I knelt down beside him, curious to see what he had discovered. I was bewildered for a moment, as my eyes darted around the ground noticing large, low to the ground dandelions and daisies. Dandelions?! Daisies?! But, it’s cold and barren and the air is too thin, I thought to myself. Besides, nothing grows in volcanic rock at 12,000 feet! We were standing in the lava beds of the Antisana volcano region in the Andes Mountains, not far outside of Quito.

High Altitude Daisy

The lava mountains and river beds were strange and interesting, like something that should belong on another planet. But, once my eyes caught sight of the ground, I kept them there for the duration of our adventure. I was envious of our toddlers, who could naturally see all of the stunning flowers and fauna, grasses, lichens, and moss. White and yellow, pink and green, colors as vibrant as the luscious Spring season back in our previous home in Iowa. But, these flowers with similarities were much different indeed. Upon closer inspection, they housed thick, fuzzy stems and prickly leaves. They were designed by nature to thrive in this seemingly inhospitable destination.

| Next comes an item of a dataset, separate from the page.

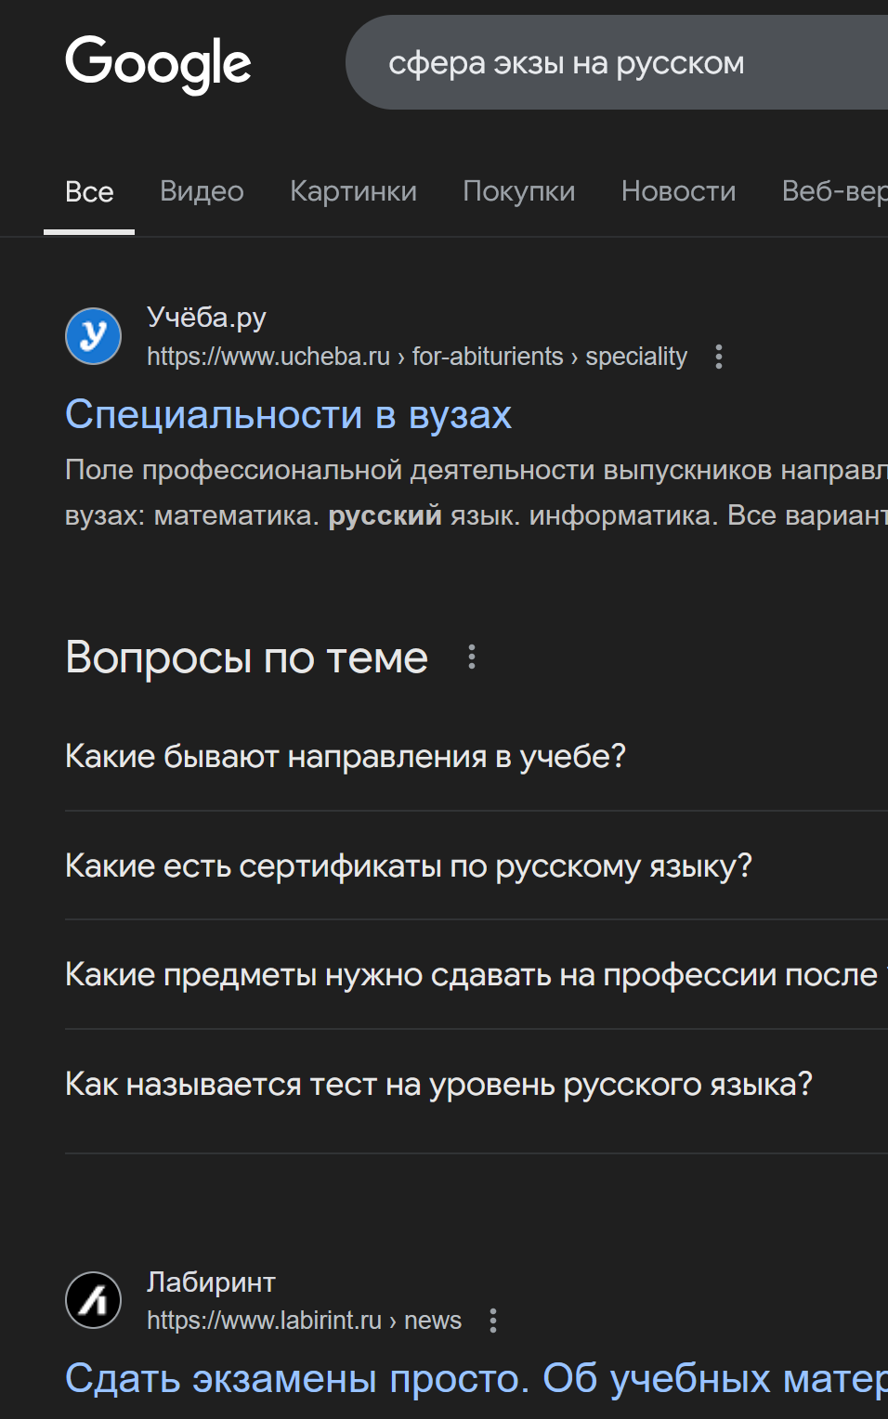Open Специальности в вузах result link

coord(288,414)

We spent the remainder of the day, exploring this unique ecological reserve that is one of more than 50 similar parks in Ecuador. Many of the species that are found here are endemic to the area; not known to exist anywhere else in the world. Even the once endangered Andean Condor resides in these parts.


As we meandered down the mountains, we crossed through primitively fenced grasslands, noting alpacas and horses grazing happily beneath thick, bushy coats. At one point we stopped to climb out of the car and up a roadside step of Andean carpet. The plush, bouncy ground was covered in what looked like green, bow tie pasta. All four of us enjoyed hopping across the bumps, as if bouncing on nature’s mattress springs. But careful not to fall, for this high altitude grass was fluffy but pokey to the touch.


The remote, dirt road wound us through what seemed to be its own mountain range, over streams and rocks and mud until finally we rolled to a stop in the valley. The lane was flooded by shallow water in certain spots, and a natural bridge led us to a clearing between two, small lakes.

By the time we got out of the car, our littlest one had nodded off, lulled to sleep by the bumping, country road. I chose to stay close by in case he should stir. Daddy and our daughter trotted off down a trail to explore. I rummaged around to find my camera, wrapped it around my neck. Leaned against a cool, green rock at the water’s edge. The silence felt odd and in that moment, I thought this might have been the quietest place on earth. I watched the sky around me, as an eerie white mist crept in from the charcoal-ish mountains and quickly surrounded me.

I kept my eyes to the trail, pleading with nature to wait just a little while longer. Not more than a few moments passed, before a bobbing ponytail and pink boots came clonking down the path. She chattered at her father, not more than a shadow’s length behind her. I could hear the curiosity in her voice before the words reached me. She pleaded with me, to come on an investigation.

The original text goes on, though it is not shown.